*Assignment*: Transcribe the entries exactly. Start at the top, stop after the line with "You are a computer-use", and omit every picture.

*Data supplied*:

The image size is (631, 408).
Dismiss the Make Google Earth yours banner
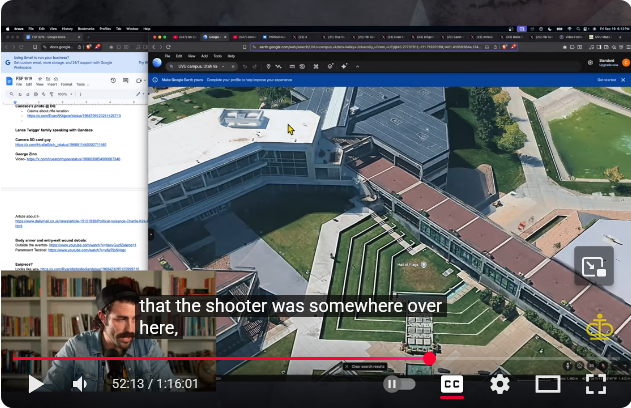[x=623, y=79]
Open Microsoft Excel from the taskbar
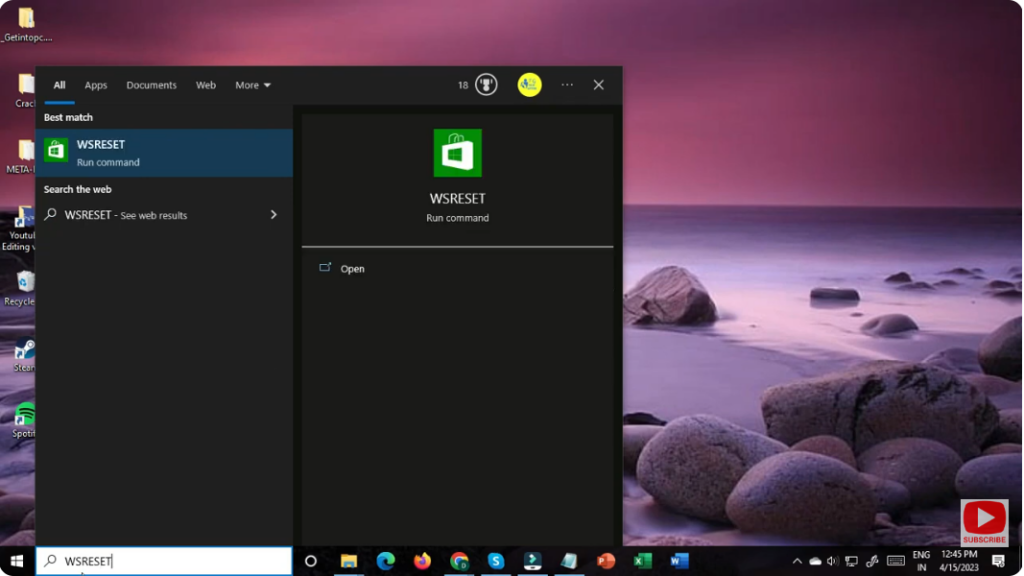This screenshot has height=576, width=1024. tap(643, 561)
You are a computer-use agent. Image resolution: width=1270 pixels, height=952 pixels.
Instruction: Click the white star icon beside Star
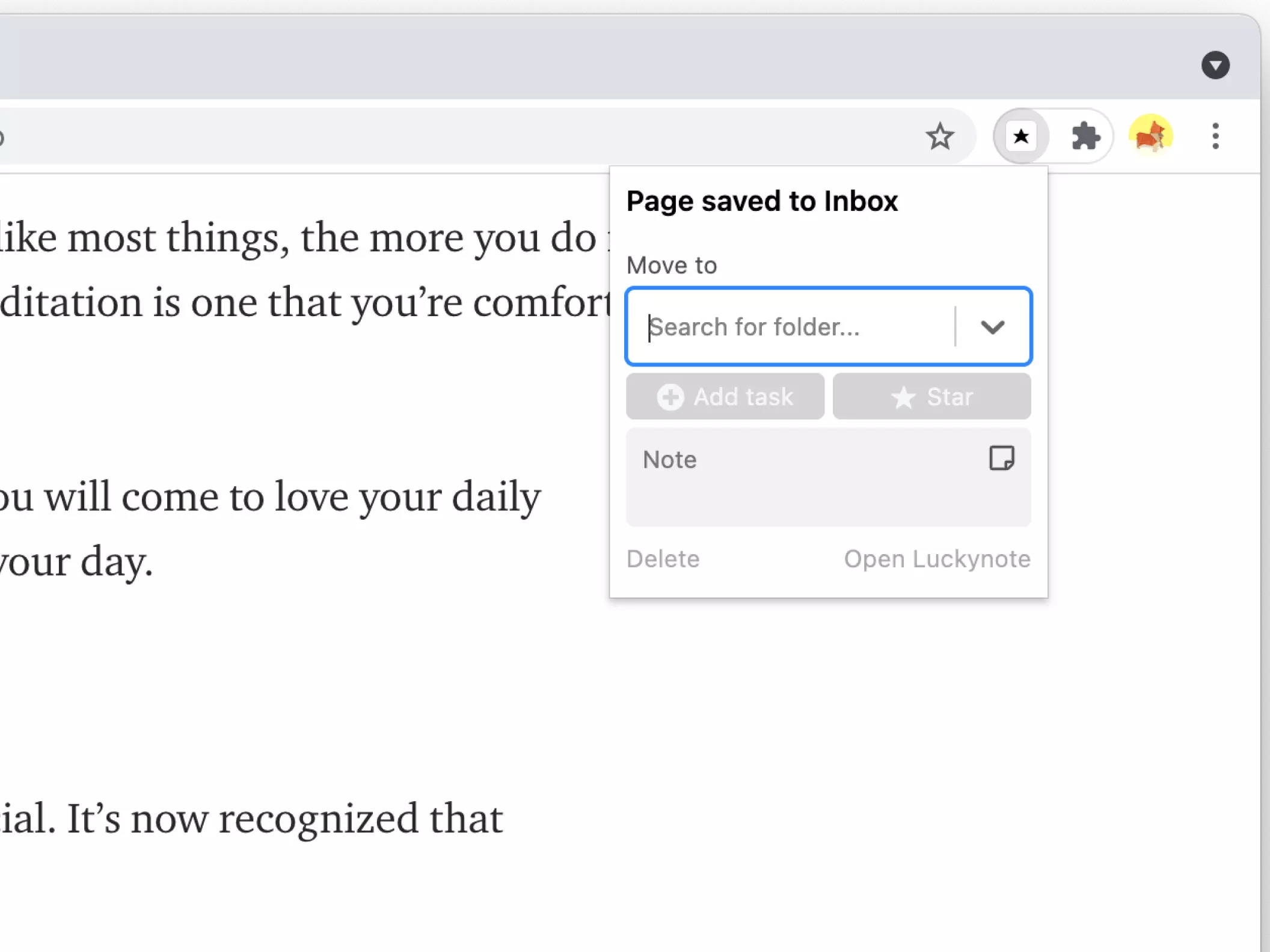(903, 397)
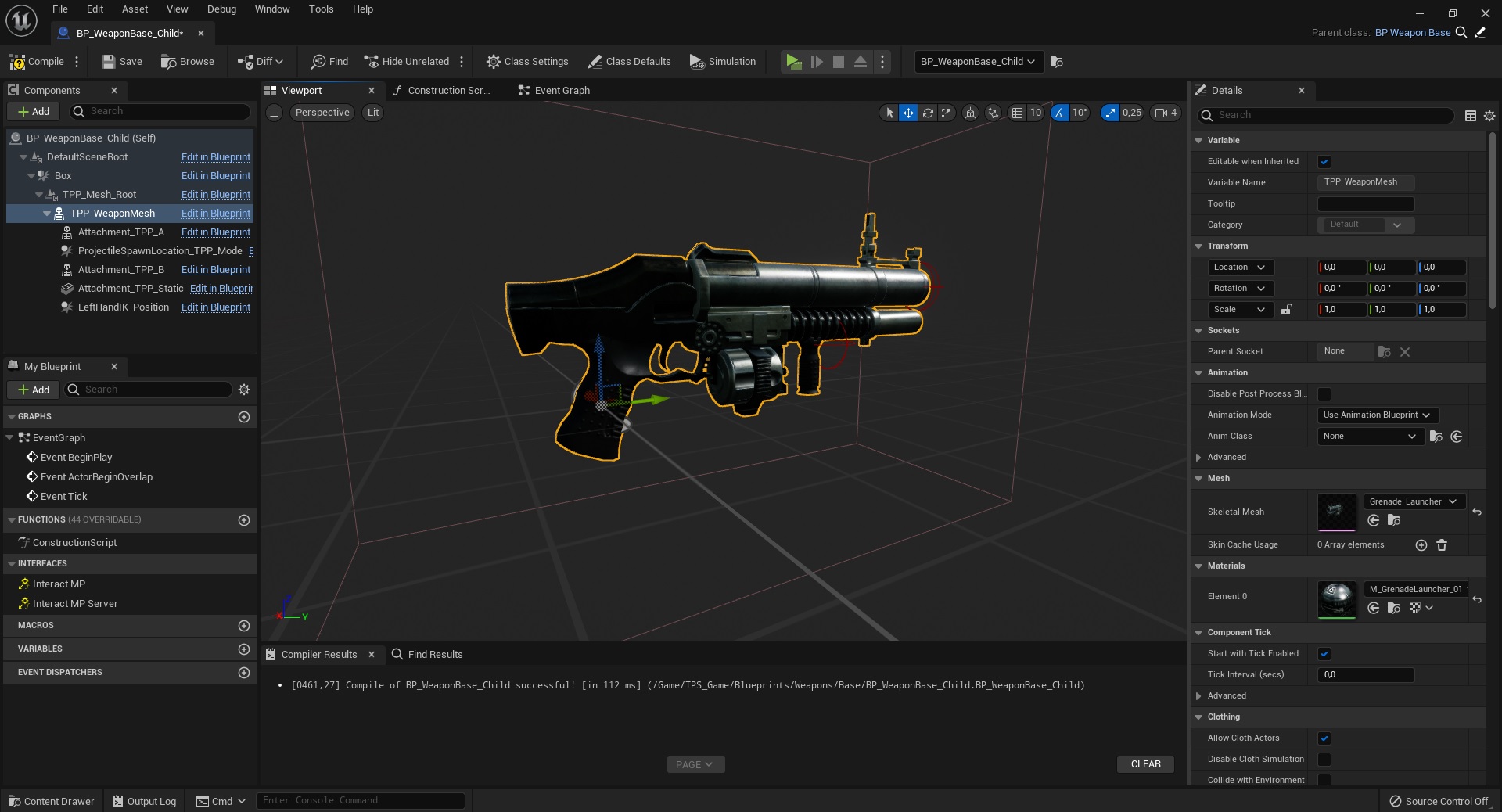Open the Asset menu
Viewport: 1502px width, 812px height.
coord(135,9)
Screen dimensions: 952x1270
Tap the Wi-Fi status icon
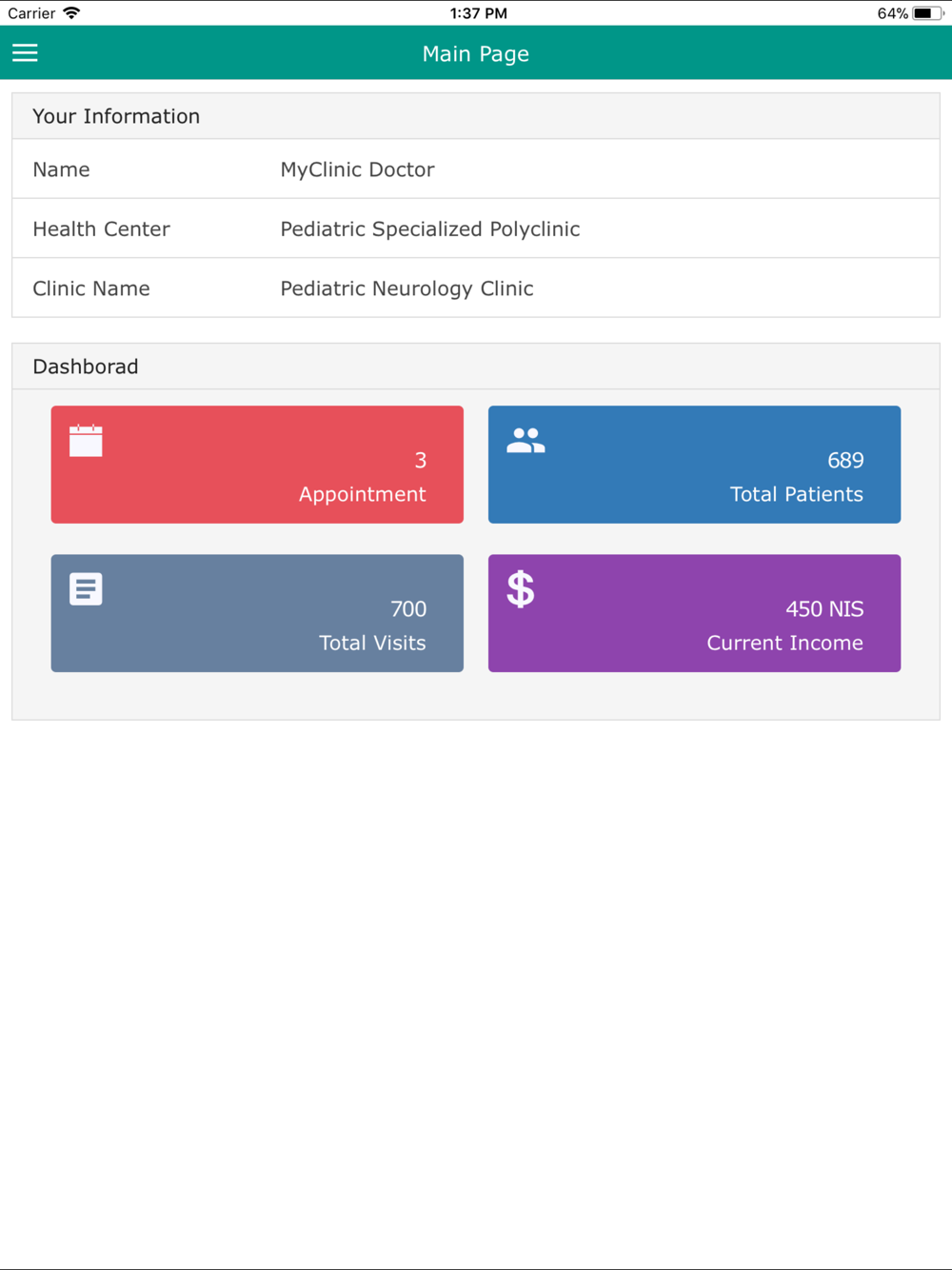click(71, 13)

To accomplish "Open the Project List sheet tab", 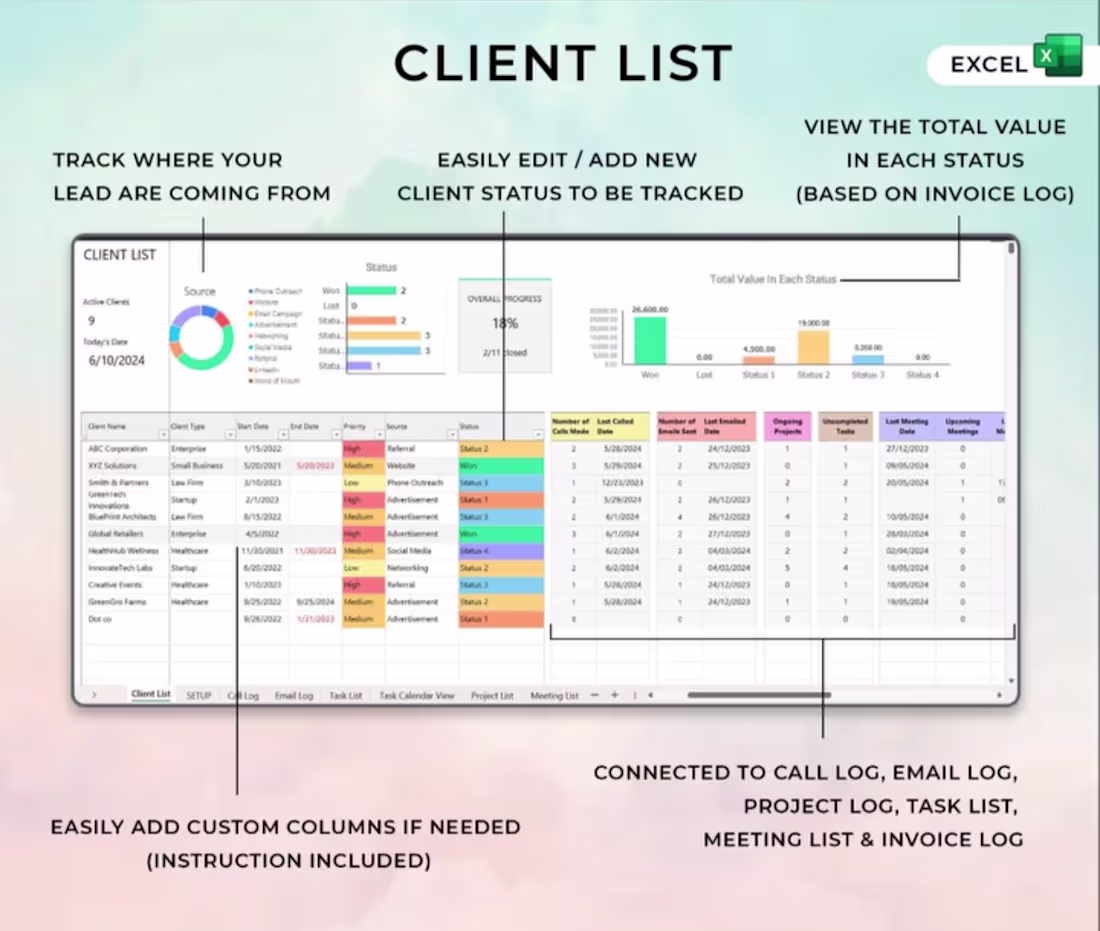I will coord(491,694).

*Answer for this exercise*:
The image size is (631, 408).
Dismiss the Make Google Earth yours banner
[x=623, y=79]
Open Microsoft Excel from the taskbar
This screenshot has height=576, width=1024. tap(643, 561)
You are a computer-use agent. Image resolution: width=1270 pixels, height=952 pixels.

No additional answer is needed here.